Y esta segunda vez, tan instintiva como la primera, fue lenta y tierna, el juego de dos enamorados olvidados de tabúes y prohibiciones, descubriendo sus cuerpos.
¡Una niña de dieciséis años, tan sensual, con una capacidad de pasión tan poderosa y madura! ¡Y un muchacho de dieciséis años que empezaba a aprender, enloquecido, aquellas lecciones y los primeros escarceos del engaño! Los silencios culpables. Ah, los silencios culpables.
– El primer día que te vi en Groppi, Jamie, decidí que serías mío. Te va a parecer una locura, pero ese día me habría acostado contigo allí mismo -rio-, sobre una de las mesas de monsieur Groppi delante de mi propia madre. ¿Te lo imaginas…? Y eso que no sabía ni de qué se trataba, sólo las tonterías que había hablado con mis amigas del colegio… Nunca me había pasado una cosa así. Hacíamos bromas sobre lo que tenéis los hombres aquí abajo. ¡No te muevas! Te imaginaba desnudo sobre mí… te quería desnudo sobre mí y entonces me daba mucha vergüenza y me preguntaba: «¿Cómo lo voy a hacer si me da tanta vergüenza?». Pero no me importaba, porque cada vez que pensaba en ello me parecía estar recibiendo una descarga eléctrica que no podía controlar. Entonces disimulaba y me decía que yo sola sabía lo que estaba pensando y que nadie me lo notaría. ¡Qué cosas se me ocurren! Pero es todo culpa tuya. ¿Y sabes qué? Desde entonces he estado preparada cada día, esperándote. Sabía que vendrías.
Rodeó la cabeza de Ya'kub con sus brazos y apretó su rostro entre sus pechos. Al cabo de un momento, él apartó la cara.
– ¿Qué te pasa?
– No sé, de pronto me has hecho pensar en las señoritas inglesas con las que había que tomar el té en Oxford, delante de sus madres… ya sabes… Mi madre me forzaba a ir y yo me aburría muchísimo porque a mí ni me miraban, a mí, con trece años, ocupadas como estaban en buscar un marido adecuado.
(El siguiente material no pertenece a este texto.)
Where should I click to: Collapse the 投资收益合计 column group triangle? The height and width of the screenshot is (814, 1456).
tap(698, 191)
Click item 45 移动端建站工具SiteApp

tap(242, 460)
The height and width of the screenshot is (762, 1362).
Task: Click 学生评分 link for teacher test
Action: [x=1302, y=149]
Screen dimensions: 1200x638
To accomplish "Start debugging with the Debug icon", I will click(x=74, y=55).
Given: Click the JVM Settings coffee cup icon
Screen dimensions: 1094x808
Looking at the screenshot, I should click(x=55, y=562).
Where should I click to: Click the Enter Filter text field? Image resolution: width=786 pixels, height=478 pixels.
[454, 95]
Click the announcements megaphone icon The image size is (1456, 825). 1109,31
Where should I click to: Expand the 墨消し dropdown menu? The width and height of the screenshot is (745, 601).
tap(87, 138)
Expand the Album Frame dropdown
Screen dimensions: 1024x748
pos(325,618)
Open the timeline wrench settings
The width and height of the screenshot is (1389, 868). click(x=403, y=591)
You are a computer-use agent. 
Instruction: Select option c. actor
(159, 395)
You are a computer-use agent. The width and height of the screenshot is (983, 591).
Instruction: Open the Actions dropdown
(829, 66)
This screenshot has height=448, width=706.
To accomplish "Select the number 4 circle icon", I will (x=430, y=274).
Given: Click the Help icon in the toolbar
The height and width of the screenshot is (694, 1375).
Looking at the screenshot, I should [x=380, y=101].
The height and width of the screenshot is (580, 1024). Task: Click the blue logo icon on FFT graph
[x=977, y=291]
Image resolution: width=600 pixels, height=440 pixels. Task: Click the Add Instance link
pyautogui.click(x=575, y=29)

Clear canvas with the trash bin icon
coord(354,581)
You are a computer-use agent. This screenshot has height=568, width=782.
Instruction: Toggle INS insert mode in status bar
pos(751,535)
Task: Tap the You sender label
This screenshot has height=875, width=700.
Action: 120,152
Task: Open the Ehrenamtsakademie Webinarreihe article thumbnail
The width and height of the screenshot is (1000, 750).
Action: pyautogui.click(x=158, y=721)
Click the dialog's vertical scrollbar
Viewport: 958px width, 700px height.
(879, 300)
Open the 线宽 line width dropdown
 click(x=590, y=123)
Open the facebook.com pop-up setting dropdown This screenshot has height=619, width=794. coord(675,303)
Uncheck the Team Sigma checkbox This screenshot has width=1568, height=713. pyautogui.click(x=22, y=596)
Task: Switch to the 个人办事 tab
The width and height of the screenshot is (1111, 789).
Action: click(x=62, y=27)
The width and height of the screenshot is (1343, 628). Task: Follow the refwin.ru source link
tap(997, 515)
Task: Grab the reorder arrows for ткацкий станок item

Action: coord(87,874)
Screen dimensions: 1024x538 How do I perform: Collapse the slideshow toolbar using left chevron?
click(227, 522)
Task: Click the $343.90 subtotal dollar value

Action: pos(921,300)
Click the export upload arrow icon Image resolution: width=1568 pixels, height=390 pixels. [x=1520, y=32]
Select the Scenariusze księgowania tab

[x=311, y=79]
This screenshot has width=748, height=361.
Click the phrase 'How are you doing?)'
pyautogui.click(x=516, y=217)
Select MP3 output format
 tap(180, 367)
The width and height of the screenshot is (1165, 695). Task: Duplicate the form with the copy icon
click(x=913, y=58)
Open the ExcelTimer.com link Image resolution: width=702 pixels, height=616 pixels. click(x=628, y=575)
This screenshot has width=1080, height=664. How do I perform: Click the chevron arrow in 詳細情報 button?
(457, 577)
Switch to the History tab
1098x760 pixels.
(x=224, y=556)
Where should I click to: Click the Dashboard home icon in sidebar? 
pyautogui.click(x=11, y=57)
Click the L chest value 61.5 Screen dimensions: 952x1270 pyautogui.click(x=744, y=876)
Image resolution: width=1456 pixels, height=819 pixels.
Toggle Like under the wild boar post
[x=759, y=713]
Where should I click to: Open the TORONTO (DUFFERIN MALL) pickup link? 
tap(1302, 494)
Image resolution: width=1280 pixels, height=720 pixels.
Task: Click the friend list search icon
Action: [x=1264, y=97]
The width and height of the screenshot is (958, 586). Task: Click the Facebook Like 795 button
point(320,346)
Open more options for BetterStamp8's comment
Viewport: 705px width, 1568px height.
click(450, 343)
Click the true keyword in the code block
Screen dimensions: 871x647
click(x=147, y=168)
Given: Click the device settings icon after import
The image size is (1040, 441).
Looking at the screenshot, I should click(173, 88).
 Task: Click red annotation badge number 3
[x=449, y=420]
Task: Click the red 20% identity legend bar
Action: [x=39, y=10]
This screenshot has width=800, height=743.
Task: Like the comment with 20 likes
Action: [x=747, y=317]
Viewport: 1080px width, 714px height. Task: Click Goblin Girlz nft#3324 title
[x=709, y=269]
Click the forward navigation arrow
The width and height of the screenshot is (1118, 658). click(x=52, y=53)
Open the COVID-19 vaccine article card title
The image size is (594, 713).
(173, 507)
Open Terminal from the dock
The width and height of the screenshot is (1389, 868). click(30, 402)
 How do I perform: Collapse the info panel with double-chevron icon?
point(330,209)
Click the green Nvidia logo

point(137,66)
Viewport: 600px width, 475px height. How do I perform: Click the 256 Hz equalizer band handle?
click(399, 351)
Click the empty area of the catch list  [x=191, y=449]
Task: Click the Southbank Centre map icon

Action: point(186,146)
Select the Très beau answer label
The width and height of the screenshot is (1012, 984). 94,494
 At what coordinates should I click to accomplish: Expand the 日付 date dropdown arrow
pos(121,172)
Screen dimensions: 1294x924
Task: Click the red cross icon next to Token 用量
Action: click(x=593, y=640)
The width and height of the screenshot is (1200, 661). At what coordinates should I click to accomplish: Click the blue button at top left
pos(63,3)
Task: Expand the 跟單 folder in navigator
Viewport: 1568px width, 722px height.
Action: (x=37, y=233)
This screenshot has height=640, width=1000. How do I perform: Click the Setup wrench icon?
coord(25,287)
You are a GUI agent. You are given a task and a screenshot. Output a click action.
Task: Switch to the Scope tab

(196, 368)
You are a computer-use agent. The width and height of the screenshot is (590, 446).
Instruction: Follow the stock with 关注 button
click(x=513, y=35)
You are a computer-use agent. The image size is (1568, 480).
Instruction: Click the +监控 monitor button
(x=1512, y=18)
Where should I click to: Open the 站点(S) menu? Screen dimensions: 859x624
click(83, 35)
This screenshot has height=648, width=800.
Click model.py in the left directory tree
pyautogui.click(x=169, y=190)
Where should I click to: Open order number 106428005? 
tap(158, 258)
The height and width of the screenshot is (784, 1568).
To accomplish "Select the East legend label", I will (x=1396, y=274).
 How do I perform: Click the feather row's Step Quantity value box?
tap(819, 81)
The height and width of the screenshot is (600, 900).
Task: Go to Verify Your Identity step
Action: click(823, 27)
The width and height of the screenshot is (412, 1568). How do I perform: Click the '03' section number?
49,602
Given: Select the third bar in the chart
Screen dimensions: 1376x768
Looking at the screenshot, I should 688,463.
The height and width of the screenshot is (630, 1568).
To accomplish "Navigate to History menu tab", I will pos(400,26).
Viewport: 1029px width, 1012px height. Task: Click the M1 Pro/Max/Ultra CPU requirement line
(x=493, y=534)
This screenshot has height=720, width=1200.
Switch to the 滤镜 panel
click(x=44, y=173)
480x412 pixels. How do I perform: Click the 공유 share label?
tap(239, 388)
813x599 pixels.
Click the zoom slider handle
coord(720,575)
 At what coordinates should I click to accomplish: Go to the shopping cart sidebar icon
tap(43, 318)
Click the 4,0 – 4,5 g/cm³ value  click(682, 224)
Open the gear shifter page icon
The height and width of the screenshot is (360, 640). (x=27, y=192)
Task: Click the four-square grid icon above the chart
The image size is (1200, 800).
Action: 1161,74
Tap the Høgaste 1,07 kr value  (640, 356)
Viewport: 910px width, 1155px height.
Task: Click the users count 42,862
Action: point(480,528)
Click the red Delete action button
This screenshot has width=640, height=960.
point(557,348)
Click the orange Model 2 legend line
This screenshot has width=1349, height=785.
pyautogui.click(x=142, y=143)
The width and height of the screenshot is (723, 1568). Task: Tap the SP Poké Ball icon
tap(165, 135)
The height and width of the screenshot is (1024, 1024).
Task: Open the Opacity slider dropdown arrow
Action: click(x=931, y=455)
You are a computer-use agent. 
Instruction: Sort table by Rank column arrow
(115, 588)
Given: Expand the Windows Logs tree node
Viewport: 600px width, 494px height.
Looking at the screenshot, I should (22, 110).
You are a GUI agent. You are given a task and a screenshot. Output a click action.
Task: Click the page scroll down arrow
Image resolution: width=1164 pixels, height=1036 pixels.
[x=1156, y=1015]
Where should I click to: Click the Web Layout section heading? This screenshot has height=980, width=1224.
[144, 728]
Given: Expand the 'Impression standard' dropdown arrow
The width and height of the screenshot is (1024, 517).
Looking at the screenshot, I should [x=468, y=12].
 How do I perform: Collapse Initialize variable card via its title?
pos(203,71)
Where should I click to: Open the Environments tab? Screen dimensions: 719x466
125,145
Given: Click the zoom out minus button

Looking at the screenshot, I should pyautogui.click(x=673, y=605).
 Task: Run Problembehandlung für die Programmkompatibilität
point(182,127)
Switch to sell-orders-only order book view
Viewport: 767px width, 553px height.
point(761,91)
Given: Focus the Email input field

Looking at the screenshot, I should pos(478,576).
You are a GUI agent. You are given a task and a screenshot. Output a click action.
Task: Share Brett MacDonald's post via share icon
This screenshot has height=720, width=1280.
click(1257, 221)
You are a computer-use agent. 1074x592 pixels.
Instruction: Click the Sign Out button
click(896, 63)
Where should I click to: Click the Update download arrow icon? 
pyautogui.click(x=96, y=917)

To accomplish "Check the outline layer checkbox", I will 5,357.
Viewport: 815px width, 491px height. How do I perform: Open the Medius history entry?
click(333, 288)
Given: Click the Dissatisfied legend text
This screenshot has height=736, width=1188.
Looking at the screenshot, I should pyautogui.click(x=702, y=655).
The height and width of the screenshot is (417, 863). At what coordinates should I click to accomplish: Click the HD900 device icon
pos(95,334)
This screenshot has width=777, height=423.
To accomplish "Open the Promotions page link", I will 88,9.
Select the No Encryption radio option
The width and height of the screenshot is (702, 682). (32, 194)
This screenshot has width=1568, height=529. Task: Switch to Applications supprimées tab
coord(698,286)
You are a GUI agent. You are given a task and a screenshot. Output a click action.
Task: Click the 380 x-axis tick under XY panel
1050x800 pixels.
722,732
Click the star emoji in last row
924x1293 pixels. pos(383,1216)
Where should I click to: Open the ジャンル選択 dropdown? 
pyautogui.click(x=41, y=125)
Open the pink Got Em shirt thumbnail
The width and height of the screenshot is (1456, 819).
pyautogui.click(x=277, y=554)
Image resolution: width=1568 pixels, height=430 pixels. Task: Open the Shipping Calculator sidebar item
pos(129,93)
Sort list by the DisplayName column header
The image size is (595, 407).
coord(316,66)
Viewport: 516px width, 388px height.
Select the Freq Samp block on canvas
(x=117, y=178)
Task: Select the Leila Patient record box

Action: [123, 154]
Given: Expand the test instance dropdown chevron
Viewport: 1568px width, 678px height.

Y mucho mayor que yo, claro.
– Estas cosas -dijo Nadia, pensativa, besándole la comisura de la boca con un celo posesivo impropio de la adolescencia-, tampoco creas… -Lo miró-. Son sólo para ti, eh, rumy, sólo para ti. Cualquiera de aquellas chillonas maquilladas con las que me has visto en Groppi obsesionándose con… con cómo es el sexo de un chico correría a esconderse debajo de las faldas de sus eunucos por miedo a que la violaran. Por eso, al final, los muchachos que querrían violarlas creo que prefieren hacerlo con una puta cualquiera. ¿Sabes lo que te digo? En el fondo soy como una prostituta de Wasaah. Pero tú eres el único que lo sabe: soy tu puta de Wasaah, pero sólo para ti… -concluyó con los ojos brillantes rehiriéndole en la oscuridad como los de un felino.